Is the lymph node ratio superior to the Union for International Cancer Control (UICC) TNM system in prognosis of colon cancer?
Department of General, Thoracic, Vascular and Transplantation Surgery, University of Rostock, Schillingallee 35, Rostock 18057, Germany
World Journal of Surgical Oncology 2013, 11:79 doi:10.1186/1477-7819-11-79Published: 23 March 2013
Decision making for adjuvant chemotherapy in stage III colon cancer is based on the TNM system. It is well known that prognosis worsens with higher pN classification, and several recent studies propose superiority of the lymph node ratio (ln ratio) to the TNM system.

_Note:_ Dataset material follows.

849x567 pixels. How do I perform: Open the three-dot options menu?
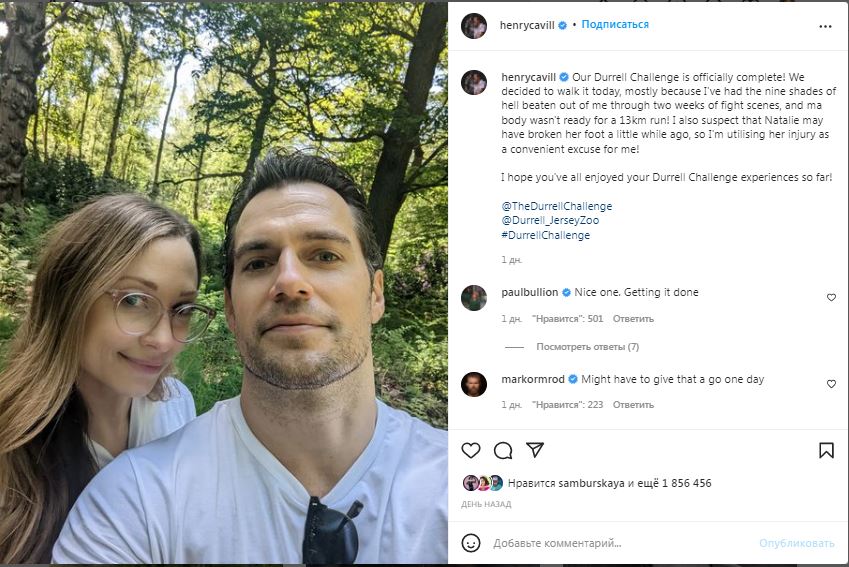click(825, 26)
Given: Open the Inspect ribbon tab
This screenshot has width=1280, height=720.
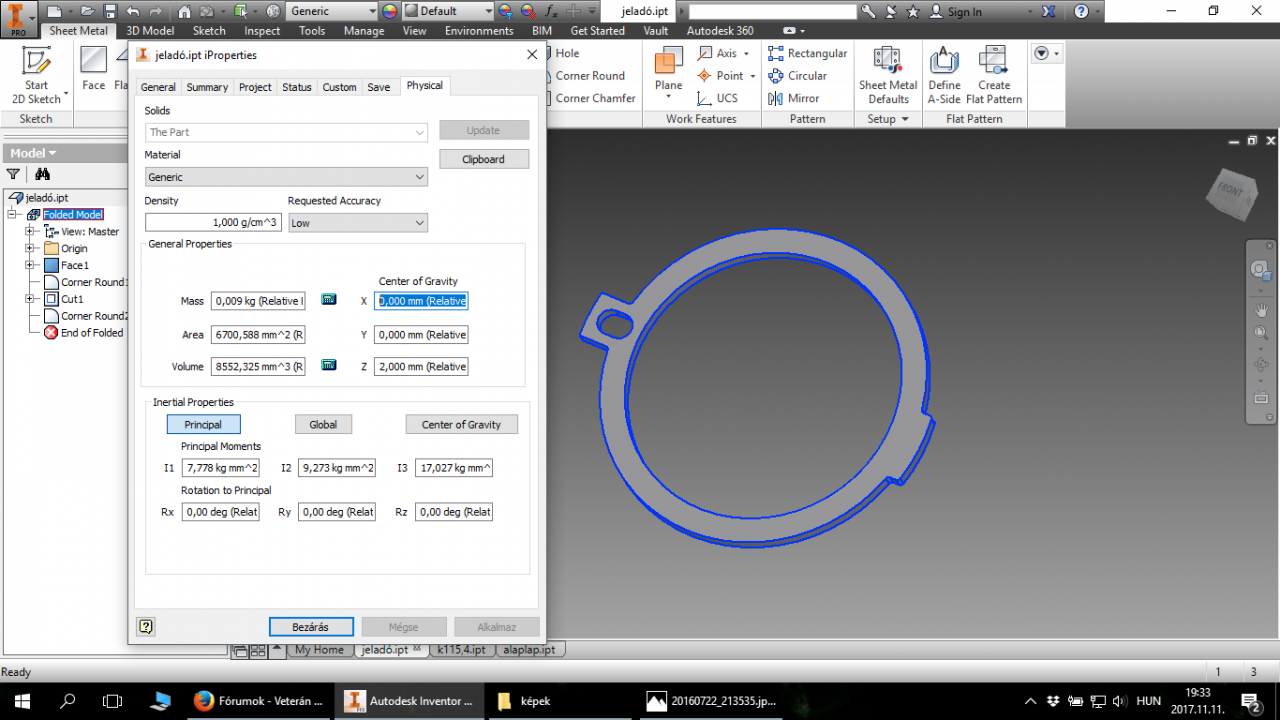Looking at the screenshot, I should coord(262,31).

Therefore, we compared the prognosis of ln ratio to TNM system in our stage III colon cancer patients.
A total of 939 patients underwent radical surgery for colorectal cancer between January 2000 and December 2009. From this pool of patients, 142 colon cancer stage III patients were identified and taken for this analysis. Using martingale residuals, this cohort could be separated into a group with a low ln ratio and one with a high ln ratio. These groups were compared to pN1 and pN2 of the TNM system.

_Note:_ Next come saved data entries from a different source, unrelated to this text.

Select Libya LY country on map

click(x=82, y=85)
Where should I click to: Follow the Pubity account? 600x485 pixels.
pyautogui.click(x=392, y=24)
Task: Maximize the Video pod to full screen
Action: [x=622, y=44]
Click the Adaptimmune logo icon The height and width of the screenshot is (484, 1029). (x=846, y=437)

For ln ratio, the cutoff was calculated at 0.2. There was a good prognosis of disease-free and cancer-related survival for the N-category of the TNM system as well as for the lymph node ratio. There was no statistical difference between using the N-category of the TNM system and the ln ratio.
There might not be a benefit in using the lymph node ratio rather than the N category of the TNM system as long as the number of subgroups is not increased. In our consideration, there is no need to change the N categorization of the TNM system to the ln ratio.